━━━ INPUT DATA

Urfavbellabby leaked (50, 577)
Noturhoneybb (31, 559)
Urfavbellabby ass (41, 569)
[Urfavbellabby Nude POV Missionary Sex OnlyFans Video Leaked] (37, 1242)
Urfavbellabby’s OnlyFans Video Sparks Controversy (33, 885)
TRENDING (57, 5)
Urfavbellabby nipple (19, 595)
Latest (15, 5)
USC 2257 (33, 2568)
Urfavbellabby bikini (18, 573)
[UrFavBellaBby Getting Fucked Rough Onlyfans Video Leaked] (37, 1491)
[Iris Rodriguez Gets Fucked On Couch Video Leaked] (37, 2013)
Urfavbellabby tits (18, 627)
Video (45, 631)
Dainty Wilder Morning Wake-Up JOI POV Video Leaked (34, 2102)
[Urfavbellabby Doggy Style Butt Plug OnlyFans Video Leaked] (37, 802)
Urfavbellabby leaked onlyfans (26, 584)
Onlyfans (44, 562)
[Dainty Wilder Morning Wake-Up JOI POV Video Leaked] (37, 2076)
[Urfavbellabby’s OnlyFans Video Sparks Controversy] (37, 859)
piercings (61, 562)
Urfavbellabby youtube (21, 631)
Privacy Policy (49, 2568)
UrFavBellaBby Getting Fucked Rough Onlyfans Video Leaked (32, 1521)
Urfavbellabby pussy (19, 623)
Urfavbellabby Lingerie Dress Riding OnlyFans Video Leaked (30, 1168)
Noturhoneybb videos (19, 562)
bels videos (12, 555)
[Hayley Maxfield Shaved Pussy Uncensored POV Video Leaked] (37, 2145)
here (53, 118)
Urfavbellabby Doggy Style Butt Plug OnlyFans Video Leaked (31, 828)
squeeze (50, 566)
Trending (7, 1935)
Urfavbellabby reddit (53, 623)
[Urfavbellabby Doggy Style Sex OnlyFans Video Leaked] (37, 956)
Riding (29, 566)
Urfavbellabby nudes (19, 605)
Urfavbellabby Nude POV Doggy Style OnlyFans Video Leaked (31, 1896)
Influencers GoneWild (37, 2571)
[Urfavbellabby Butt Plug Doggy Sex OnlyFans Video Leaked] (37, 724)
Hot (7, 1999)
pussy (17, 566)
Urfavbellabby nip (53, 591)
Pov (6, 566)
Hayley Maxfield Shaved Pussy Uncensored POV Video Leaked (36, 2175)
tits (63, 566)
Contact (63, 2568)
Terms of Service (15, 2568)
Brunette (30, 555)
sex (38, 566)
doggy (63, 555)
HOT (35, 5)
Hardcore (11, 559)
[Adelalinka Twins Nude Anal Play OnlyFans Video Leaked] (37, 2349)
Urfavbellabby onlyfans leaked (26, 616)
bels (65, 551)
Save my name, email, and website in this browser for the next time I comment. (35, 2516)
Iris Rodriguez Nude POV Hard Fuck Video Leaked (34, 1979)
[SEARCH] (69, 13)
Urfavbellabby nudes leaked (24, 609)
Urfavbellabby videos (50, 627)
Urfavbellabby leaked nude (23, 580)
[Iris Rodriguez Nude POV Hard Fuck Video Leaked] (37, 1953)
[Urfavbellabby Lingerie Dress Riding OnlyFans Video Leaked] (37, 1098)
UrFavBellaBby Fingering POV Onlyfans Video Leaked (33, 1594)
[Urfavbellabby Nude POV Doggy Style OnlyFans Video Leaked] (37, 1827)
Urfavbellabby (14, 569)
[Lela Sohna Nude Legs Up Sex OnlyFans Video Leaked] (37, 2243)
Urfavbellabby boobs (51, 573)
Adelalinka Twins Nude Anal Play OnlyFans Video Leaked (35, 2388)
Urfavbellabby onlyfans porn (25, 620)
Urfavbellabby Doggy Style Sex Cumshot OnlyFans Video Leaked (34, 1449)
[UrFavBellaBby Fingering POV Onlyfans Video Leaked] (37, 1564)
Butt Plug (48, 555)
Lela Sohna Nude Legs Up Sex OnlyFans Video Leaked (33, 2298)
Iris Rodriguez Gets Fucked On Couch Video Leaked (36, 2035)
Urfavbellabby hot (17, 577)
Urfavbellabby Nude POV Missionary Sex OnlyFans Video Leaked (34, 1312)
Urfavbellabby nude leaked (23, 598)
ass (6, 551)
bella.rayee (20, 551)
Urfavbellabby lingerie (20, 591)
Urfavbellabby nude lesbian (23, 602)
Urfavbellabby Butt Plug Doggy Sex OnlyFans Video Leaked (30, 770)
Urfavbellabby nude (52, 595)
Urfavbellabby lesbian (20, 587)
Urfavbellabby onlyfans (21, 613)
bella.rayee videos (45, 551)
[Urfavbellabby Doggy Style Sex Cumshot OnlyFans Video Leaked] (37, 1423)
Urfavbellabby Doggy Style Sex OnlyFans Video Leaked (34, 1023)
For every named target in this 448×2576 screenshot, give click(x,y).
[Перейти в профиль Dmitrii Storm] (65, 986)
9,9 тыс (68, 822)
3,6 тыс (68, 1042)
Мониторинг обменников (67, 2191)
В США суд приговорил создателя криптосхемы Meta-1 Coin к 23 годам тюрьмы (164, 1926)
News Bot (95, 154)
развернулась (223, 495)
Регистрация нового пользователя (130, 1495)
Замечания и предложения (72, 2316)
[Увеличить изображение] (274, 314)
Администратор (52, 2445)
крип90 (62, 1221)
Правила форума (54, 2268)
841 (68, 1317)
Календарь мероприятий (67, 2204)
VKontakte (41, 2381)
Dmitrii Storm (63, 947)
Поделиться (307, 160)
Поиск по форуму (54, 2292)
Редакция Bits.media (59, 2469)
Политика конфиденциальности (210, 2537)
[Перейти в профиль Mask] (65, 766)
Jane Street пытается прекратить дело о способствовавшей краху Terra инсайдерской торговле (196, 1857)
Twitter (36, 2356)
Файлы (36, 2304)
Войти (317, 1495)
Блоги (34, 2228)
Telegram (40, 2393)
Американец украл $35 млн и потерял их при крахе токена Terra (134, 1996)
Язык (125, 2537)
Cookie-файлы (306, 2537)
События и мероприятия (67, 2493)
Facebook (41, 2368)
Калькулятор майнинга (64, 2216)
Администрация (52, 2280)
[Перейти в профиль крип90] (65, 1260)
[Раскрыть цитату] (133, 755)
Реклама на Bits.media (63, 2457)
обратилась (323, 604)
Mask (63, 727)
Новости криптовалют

━━━━━━

**WHAT IS NEEDED:**
Go through the records, tally the lines holding the word "Getting", and give only the tally.

**SOLUTION TO THIS PROBLEM:**
2